(Instruction) Number each line of the material below in order, skipping the blank lines.

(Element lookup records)
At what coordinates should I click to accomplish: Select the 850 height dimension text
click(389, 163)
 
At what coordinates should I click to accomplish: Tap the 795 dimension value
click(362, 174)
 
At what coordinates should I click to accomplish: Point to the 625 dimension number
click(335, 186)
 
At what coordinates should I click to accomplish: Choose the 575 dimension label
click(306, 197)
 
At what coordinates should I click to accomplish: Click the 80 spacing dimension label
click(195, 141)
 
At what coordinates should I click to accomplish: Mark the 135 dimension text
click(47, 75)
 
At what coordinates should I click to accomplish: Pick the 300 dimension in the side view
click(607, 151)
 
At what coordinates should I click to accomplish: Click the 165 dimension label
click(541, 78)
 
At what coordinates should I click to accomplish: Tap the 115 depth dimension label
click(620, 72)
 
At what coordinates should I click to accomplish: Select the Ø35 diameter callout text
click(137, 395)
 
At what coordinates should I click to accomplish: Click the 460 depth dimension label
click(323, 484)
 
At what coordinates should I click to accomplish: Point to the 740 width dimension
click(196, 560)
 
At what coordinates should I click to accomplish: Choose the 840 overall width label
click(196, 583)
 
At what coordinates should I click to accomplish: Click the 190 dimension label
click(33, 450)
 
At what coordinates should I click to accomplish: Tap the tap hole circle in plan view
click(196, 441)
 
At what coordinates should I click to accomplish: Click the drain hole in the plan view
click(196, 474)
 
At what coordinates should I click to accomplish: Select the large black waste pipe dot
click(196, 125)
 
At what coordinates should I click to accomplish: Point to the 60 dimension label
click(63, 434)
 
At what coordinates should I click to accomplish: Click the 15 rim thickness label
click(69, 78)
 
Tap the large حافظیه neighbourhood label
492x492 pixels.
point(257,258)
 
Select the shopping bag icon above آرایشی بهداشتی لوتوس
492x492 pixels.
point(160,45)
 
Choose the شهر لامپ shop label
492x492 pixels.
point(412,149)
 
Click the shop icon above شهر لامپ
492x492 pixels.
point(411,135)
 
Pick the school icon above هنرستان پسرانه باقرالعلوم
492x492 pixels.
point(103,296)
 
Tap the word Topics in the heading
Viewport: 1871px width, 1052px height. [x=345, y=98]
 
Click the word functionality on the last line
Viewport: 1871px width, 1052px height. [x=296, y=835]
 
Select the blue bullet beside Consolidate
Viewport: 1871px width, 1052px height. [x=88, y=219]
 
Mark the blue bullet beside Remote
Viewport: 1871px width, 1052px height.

(Finished exercise)
1. At what coordinates should I click to accomplish: Select the 850 height dimension text
2. click(389, 163)
3. At what coordinates should I click to accomplish: Tap the 795 dimension value
4. click(362, 174)
5. At what coordinates should I click to accomplish: Point to the 625 dimension number
6. click(335, 186)
7. At what coordinates should I click to accomplish: Choose the 575 dimension label
8. click(306, 197)
9. At what coordinates should I click to accomplish: Click the 80 spacing dimension label
10. click(195, 141)
11. At what coordinates should I click to accomplish: Mark the 135 dimension text
12. click(47, 75)
13. At what coordinates should I click to accomplish: Pick the 300 dimension in the side view
14. click(607, 151)
15. At what coordinates should I click to accomplish: Click the 165 dimension label
16. click(541, 78)
17. At what coordinates should I click to accomplish: Tap the 115 depth dimension label
18. click(620, 72)
19. At what coordinates should I click to accomplish: Select the Ø35 diameter callout text
20. click(137, 395)
21. At what coordinates should I click to accomplish: Click the 460 depth dimension label
22. click(323, 484)
23. At what coordinates should I click to accomplish: Point to the 740 width dimension
24. click(196, 560)
25. At what coordinates should I click to accomplish: Choose the 840 overall width label
26. click(196, 583)
27. At what coordinates should I click to accomplish: Click the 190 dimension label
28. click(33, 450)
29. At what coordinates should I click to accomplish: Tap the tap hole circle in plan view
30. click(196, 441)
31. At what coordinates should I click to accomplish: Click the drain hole in the plan view
32. click(196, 474)
33. At what coordinates should I click to accomplish: Select the large black waste pipe dot
34. click(196, 125)
35. At what coordinates should I click to accomplish: Point to the 60 dimension label
36. click(63, 434)
37. At what coordinates should I click to accomplish: Click the 15 rim thickness label
38. click(69, 78)
39. Tap the large حافظیه neighbourhood label
40. 492x492 pixels.
41. point(257,258)
42. Select the shopping bag icon above آرایشی بهداشتی لوتوس
43. 492x492 pixels.
44. point(160,45)
45. Choose the شهر لامپ shop label
46. 492x492 pixels.
47. point(412,149)
48. Click the shop icon above شهر لامپ
49. 492x492 pixels.
50. point(411,135)
51. Pick the school icon above هنرستان پسرانه باقرالعلوم
52. 492x492 pixels.
53. point(103,296)
54. Tap the word Topics in the heading
55. Viewport: 1871px width, 1052px height. [x=345, y=98]
56. Click the word functionality on the last line
57. Viewport: 1871px width, 1052px height. [x=296, y=835]
58. Select the blue bullet beside Consolidate
59. Viewport: 1871px width, 1052px height. [x=88, y=219]
60. Mark the blue bullet beside Remote
61. Viewport: 1871px width, 1052px height.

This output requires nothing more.